Albert Hall Mansions Londen/London Richard Norman Shaw
Abstract
Albert Hall Mansions, directly adjacent to the Royal Albert Hall in the exclusive London neighbourhood Knightsbridge, consists of three blocks of luxury apartments. They were designed by architect Richard Norman Shaw (1831-1912), who received the commission in 1878, two years after he had been hired to draw new façades for a design by architects Driver and Rew. At the time when the Albert Hall Mansions were designed and built (1876-1886), the English saw apartment buildings as housing for the poor. But the high density of this type of housing was a reason for speculative builders in the luxury sector to seek solutions that might appeal to the wealthy. Investors in such new buildings faced immense risks. So it should not come as a surprise that the development of Albert Hall Mansions was blighted by indecision, delays and, ultimately, a phased completion. The block documented here constitutes the first phase (completed in 1881) and is a great deal more complex than the two later blocks.

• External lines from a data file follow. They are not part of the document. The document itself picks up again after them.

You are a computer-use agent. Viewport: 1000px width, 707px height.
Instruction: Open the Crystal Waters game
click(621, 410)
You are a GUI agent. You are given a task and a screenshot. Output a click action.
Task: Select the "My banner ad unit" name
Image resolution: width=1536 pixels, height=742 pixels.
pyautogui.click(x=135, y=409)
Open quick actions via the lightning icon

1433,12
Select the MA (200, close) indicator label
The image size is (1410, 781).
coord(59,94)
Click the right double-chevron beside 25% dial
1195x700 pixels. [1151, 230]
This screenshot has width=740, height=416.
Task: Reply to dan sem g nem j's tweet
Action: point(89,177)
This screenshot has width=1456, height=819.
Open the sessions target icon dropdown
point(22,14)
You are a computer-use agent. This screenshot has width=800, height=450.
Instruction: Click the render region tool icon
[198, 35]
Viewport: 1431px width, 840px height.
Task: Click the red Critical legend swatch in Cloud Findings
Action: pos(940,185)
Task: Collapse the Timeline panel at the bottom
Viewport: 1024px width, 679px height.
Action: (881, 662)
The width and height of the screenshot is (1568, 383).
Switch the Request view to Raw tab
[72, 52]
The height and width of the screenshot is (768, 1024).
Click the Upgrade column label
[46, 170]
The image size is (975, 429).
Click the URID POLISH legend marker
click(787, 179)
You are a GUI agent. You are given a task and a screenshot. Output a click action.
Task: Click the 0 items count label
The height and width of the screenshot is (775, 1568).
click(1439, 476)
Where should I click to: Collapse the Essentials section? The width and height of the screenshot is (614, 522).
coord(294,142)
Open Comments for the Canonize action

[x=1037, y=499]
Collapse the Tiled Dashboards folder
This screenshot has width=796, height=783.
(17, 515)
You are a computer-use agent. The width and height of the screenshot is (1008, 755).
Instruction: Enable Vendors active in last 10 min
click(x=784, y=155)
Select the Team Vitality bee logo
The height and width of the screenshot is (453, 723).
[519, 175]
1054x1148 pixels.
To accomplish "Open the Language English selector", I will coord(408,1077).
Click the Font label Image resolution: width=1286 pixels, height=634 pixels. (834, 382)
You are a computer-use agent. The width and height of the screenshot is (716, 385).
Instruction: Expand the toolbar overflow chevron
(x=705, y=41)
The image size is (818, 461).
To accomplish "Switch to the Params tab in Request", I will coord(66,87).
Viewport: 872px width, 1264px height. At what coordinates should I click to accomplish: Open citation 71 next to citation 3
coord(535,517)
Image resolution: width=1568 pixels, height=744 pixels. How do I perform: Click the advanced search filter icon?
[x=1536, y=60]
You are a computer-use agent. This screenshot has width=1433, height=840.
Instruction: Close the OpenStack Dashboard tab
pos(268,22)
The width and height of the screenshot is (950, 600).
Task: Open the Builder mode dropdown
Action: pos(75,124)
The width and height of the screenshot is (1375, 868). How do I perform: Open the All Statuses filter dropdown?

The apartment building, approximately 70 m in length and 30 m in height, overlooks Kensington Gardens, the western part of Hyde Park. Shaw has tried to mitigate the building’s large scale through articulation. A two-storey base appears to support three large townhouses topped with neck gables. The upper floor features recessed balconies. The walls between these projecting ‘mansions’ are set back approximately 1.5 m and feature the dwellings’ outside spaces in the shape of loggias and balconies.
The three main entrances are not situated park-side, but at the rear. Each main entrance has two doors: one leads via a lobby and an inner courtyard to a central stairwell, the other opens directly on to a service staircase. The apartments are set around these stairwells in pairs. Each of the three central stairwells and service staircases leads to eight large apartments. Shaw provides daylight by placing each apartment adjacent to two light wells. The first illuminates the central stairwell and the service staircase, the other the (entrance) lobbies of the apartments themselves.